Methods: A 68-year-old non-obese, immunocompetent male with no history of tobacco and alcohol use presented with six months of progressively worsening solid food dysphagia, odynophagia, and 30 pounds unintentional weight loss. He also mentioned subjective fevers without chills or night sweats. CT imaging showed a 4.4 cm esophageal mass with hilar, mediastinal, supraclavicular, abdominal, iliac, and inguinal lymphadenopathy. Upper endoscopy visualized a circumferential, ulcerated mass from middle to distal esophagus, and a patch of erythematous mucosa in the proximal gastric body. Biopsies of the esophageal mass and abnormal gastric mucosa revealed high grade diffuse large B cell lymphoma with Ki67 proliferative index of >95%, and without evidence of Epstein-Barr Virus. Subsequent FISH studies did not report rearrangements in BCL-2, BCL-6 or MYC. He received 5 cycles of chemotherapy regimen that consisted of rituximab, etoposide, prednisone, vincristine, cyclophosphamide and doxorubicin (R-EPOCH) with excellent treatment response based on subsequent CT imaging that showed significant decrease in size of thoracic, abdominal and pelvic lymphadenopathy. Discussion: With only a handful of cases reported in the literature, esophagus is an infrequent site of extranodal lymphoma. And for esophageal symptoms of dysphagia and odynophagia to be the initial manifestations leading to the diagnosis of DLBCL is rare. Given the widespread lymphadenopathy noted on imaging, we suspect that our patient’s site of origin of DLBCL was in the lymph nodes with a rare secondary spread to the esophagus and stomach, rather than primary DLBCL of the GI tract. Aside from adding to the sparse cases described in the literature, this case highlights the importance of keeping a broad differential diagnosis for esophageal mass particularly in patients who do not have the classic risk factors for esophageal adenocarcinoma and squamous cell carcinoma.

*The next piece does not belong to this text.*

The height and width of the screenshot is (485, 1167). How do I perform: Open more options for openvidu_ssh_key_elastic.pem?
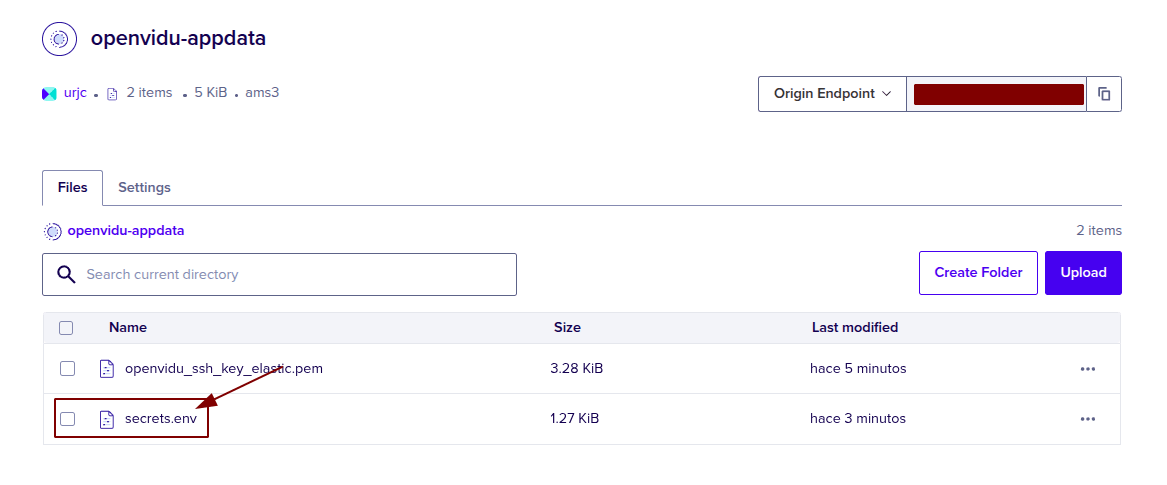(1088, 369)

CT chest showed a 4.4 cm esophageal mass with bilateral hilar, mediastinal and left supraclavicular lymphadenopathy, and bilateral pulmonary nodules consistent with metastasis.
Upper endoscopy visualized a circumferential, ulcerated mass from middle to distal esophagus.

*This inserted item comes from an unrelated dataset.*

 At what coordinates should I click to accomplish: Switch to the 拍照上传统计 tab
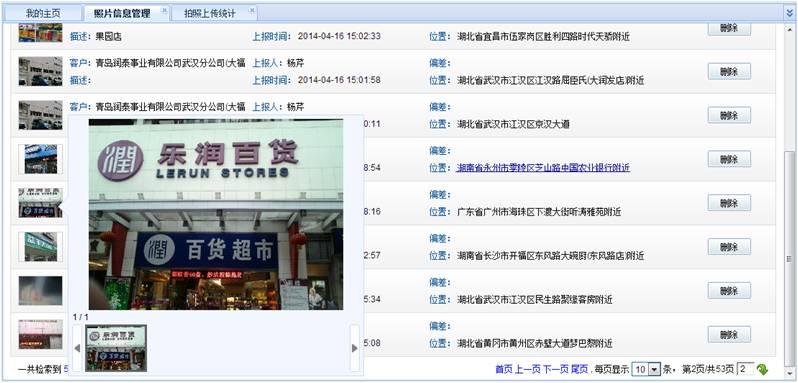[210, 14]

Biopsies of the esophageal mass and abnormal gastric mucosa revealed a diffuse infiltrate of large, atypical lymphoid-appearing cells surrounded by a large area of necrosis (A) with stains positive for MUM-1 (B) and BCL-6 (C), consistent with high grade diffuse large B cell lymphoma.
Disclosures: Kati Choi indicated no relevant financial relationships. Reka Szigeti indicated no relevant financial relationships. Milena Gould indicated no relevant financial relationships.